# Painting vinyl flooring



## ajb (Mar 17, 2011)

Here's a fun one. I have a designer who wants to use a textured vinyl flooring (not dance floor--the kind of thing you'd put in a kitchen or somesuch) painted metallic silver as a show floor. 

I've tested various combinations of scrubbing the vinyl with acetone or denatured alcohol to try to strip any plasticizer residue and priming with a vinyl dye before topcoating with silver spray enamel. So far the topcoat remains slightly gummy days after application and scuffs if you so much as look at it funny. I have some plastic primer spray on the way to try, wondering if anyone has any other suggestions for process or products? Seems like something in the vinyl is keeping the paint from curing, so I expect a key part of the solution will be in either stripping or sealing the vinyl first.

TIA


----------



## derekleffew (Mar 17, 2011)

See this post: http://www.controlbooth.com/forums/...ity-operations/19470-flooring.html#post177483 .


----------



## mstaylor (Mar 18, 2011)

The finish on vinyl is called mirrabond and it's composition is slightly different company to company.
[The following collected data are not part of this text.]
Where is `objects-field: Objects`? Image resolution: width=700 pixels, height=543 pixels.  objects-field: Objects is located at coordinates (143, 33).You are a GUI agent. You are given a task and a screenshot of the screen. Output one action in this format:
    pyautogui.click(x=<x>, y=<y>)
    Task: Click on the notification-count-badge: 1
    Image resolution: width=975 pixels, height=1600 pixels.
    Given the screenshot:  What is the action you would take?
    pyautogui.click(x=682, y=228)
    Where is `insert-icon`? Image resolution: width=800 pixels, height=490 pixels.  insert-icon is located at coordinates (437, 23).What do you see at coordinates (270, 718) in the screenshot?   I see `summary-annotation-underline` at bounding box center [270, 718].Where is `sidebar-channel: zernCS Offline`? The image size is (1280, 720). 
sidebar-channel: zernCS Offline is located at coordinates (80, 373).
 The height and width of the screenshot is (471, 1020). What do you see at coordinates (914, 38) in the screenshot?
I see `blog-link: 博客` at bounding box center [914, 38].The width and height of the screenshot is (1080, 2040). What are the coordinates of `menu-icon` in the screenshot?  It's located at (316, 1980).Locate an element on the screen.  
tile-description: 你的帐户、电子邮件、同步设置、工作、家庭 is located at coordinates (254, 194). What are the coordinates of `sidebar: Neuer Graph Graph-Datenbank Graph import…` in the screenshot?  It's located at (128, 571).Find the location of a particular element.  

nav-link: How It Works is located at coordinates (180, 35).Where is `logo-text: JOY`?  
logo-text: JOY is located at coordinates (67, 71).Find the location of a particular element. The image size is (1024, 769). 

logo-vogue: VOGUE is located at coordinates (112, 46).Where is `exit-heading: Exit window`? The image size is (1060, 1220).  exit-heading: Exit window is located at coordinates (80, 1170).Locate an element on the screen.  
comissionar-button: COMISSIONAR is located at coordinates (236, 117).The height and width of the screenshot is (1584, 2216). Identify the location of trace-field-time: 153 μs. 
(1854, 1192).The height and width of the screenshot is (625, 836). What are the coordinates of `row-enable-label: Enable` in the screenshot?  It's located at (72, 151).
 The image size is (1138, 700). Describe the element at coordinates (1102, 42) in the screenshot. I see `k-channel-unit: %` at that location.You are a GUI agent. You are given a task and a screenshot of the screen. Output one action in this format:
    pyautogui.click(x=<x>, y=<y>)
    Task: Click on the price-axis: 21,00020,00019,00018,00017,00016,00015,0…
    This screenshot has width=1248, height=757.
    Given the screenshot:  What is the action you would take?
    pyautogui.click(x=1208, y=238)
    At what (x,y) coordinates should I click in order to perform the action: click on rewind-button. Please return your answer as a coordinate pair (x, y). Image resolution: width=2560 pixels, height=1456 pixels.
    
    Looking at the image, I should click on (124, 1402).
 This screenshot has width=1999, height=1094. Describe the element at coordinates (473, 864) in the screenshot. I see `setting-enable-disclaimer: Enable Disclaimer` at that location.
I think the idea is a bad one but if it is going to be done, contact a flooring store and ask what cuts a certain brand. Do not ask a big box store, they won't know.


----------



## Van (Mar 18, 2011)

I do it all the time. Here's some pointers, questions and tips. 
Is it a dance show ? If so finish is going to be interesting as, I'm sure you are aware, Dance has specific traction requirements as well as wear and tear issues. How long is your run? We installed a vinyl flooring product to act as a wood floor for our recent production of "Lt. of Inishmore'. KNow it needed to be cleaned every single night we figured a vinyl would hold up better. The scenic designer and I stripped the floor with ammonia < which pulls up any and all acrylic based sealers> then applied coats of shellac, paint, and finally a wonderful flooring sealer I have found at Staples, of all places , called Safety Satin. After 6 week of massive abuse there was one spot that was starting to get worn. 
If you don't need the texture or image of the vinyl side I suggest turning the flooring upside down and painting the backside. It makes a wonderful pallet ! It takes paint extremely well it has a nice feel under foot, and it absorbs cut's and knicks. A word of caution however, if you use upside down vinyl do not plan on rolling scenery or props across it. The top side of vinyl is denser and resists stretching. the underside is spongeier and tends to 'pile-up' in front of casters which results in folds and tears. < tears as in rips and tears as in little drops of water from the eye>.
I've found any latex/acrylic paint will adhere very well but the trick is in sealing. some cheap ways to seal can be found at the grocery store. If you want an extremely glossy finish you sinply cannot beat "Future" put 2 -3 coats on with a mop and if you need to spot clean you can soften it with some Windex, or strip the whole floor with an Ammonia based cleaner. The Safety Satin Product I mentioned early is also a great way to go for a sealer, cheaper than Rosco glaze and highly durable, just follow the directions on the bottle. 
Hope that helps some.


----------



## BrianWolfe (Mar 18, 2011)

If I were painting it I would use an autobody bumper adhesion promoter and then paint it with an autobody paint.


----------